「これが未来のクルマか!?」ルノーの流線型EVデモカーは、航空機のテクノロジーも採り入れた究極の“移動式実験室”

●文:月刊自家用車編集部 ●写真:Renault

“超イカス”EV実験車「フィランテレコード2025」

「ルノー フィランテレコード2025」は、電力消費と航続距離の新記録を樹立するために開発された電動デモカー。ルノーにとって歴史的な新記録を樹立した1925年の「40CVデレコード」と、同じくレコードブレーカーの1956年製「エトワールフィランテ」にインスピレーションを得たものだ。

空力効率を考慮した全長5120×全幅1720×全高1190mmの流線型のボディは、シングルシーターを採用し、重量わずか1000kgを実現。

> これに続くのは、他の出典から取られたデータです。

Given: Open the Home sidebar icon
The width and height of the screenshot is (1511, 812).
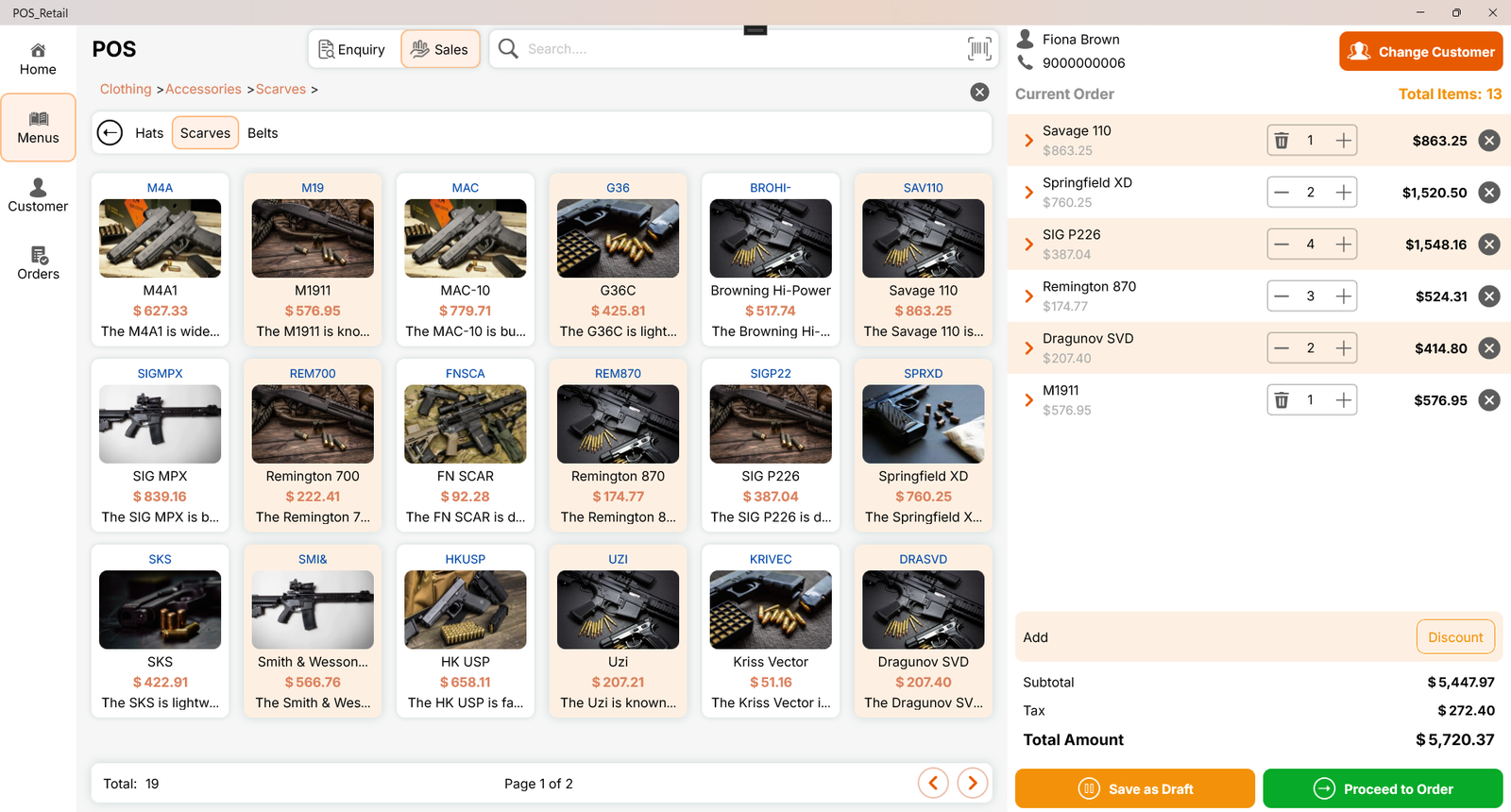Looking at the screenshot, I should pyautogui.click(x=38, y=59).
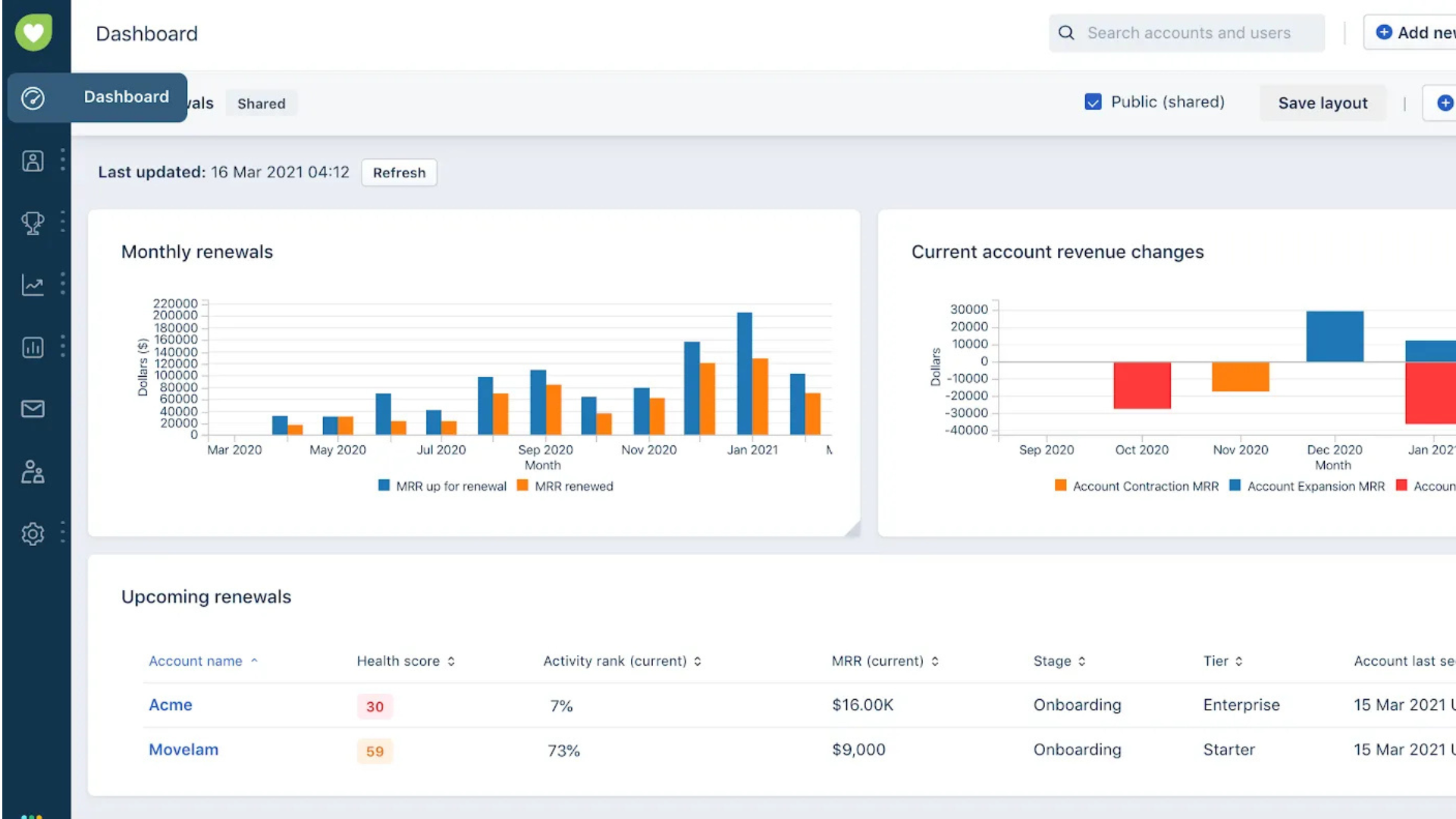Click the Shared tab label
Image resolution: width=1456 pixels, height=819 pixels.
coord(261,104)
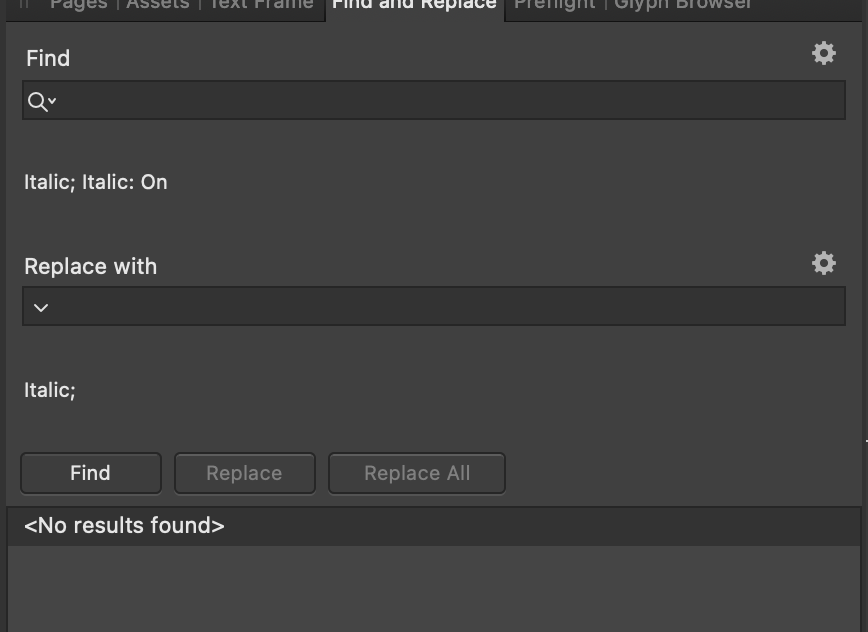Screen dimensions: 868x632
Task: Switch to the Assets tab
Action: point(158,5)
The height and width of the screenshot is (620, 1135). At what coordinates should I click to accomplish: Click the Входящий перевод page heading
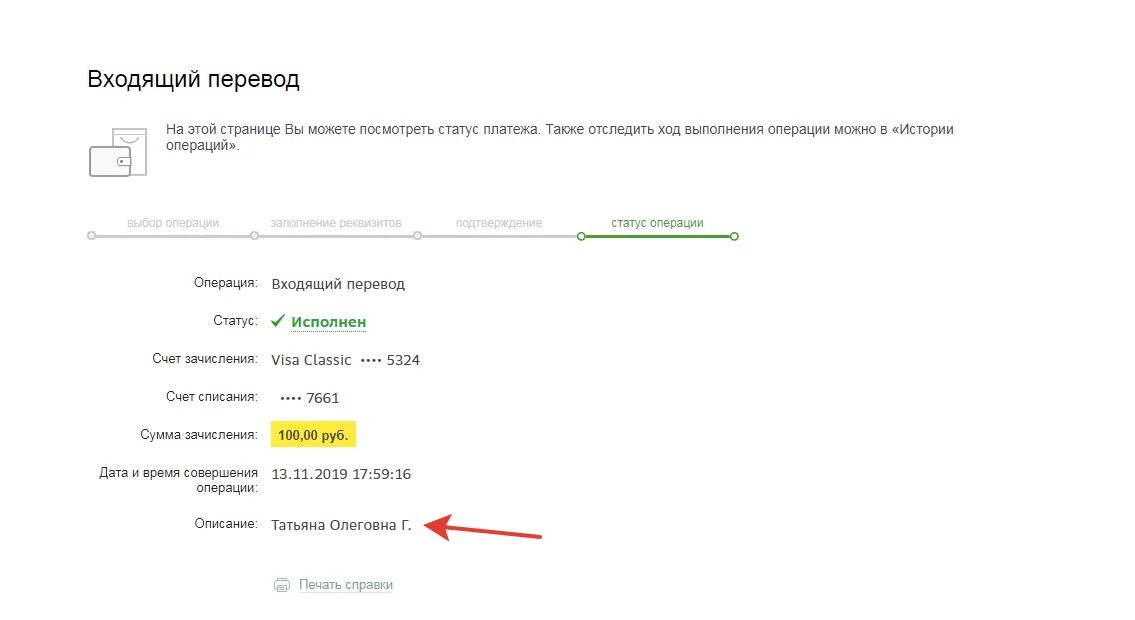tap(193, 79)
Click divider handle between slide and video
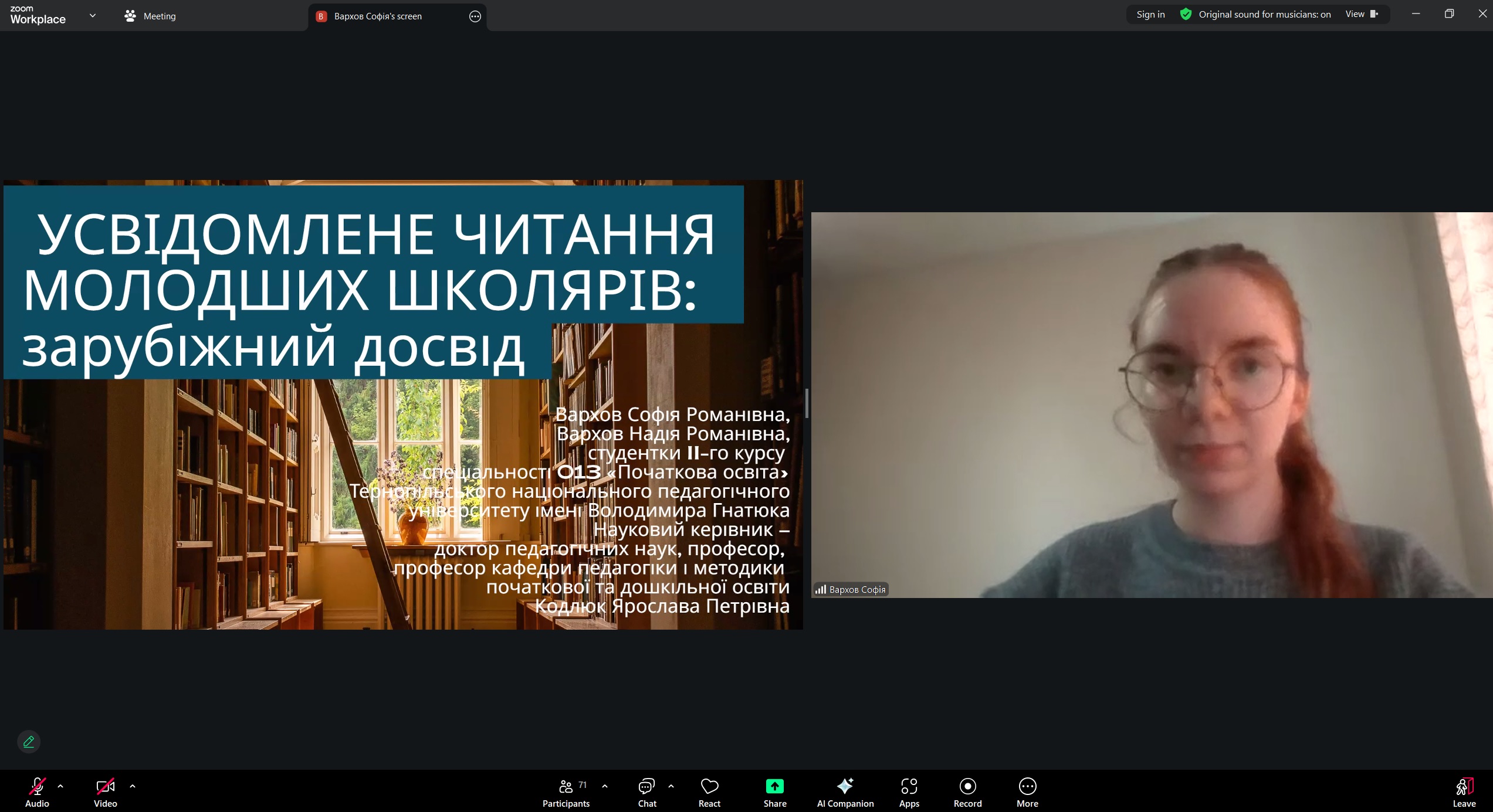 point(807,403)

新素材/新技術をテストするための移動式実験室であり、独自の摩擦低減タイヤ/ステアバイワイヤ/ブレーキバイワイヤを搭載した。

ステアバイワイヤ技術は、ステアリングホイールとステアリングラックモーター間の電子リンクに依存するため、ドライバーがハンドルを切るとシステムは中央のECUに電気信号を伝達、前輪だけでなくエンジン/ブレーキ/サスペンションなどの他の部品も使用して、車体をもっとも効果的に回転させる方法を決定する。

リチウムイオンバッテリーは、セニック Eテックと同じ87kWh容量が積まれ、セルトゥパック技術により高効率かつ省スペースを実現。車体重量1000kg中の600kgはバッテリーウェイトだ。

車体を構成するネジ類は航空機の製造技術からヒントを得ており、空力フェアリングから軽量シャーシまですべての機能がエネルギー効率を最大化するように設計されている。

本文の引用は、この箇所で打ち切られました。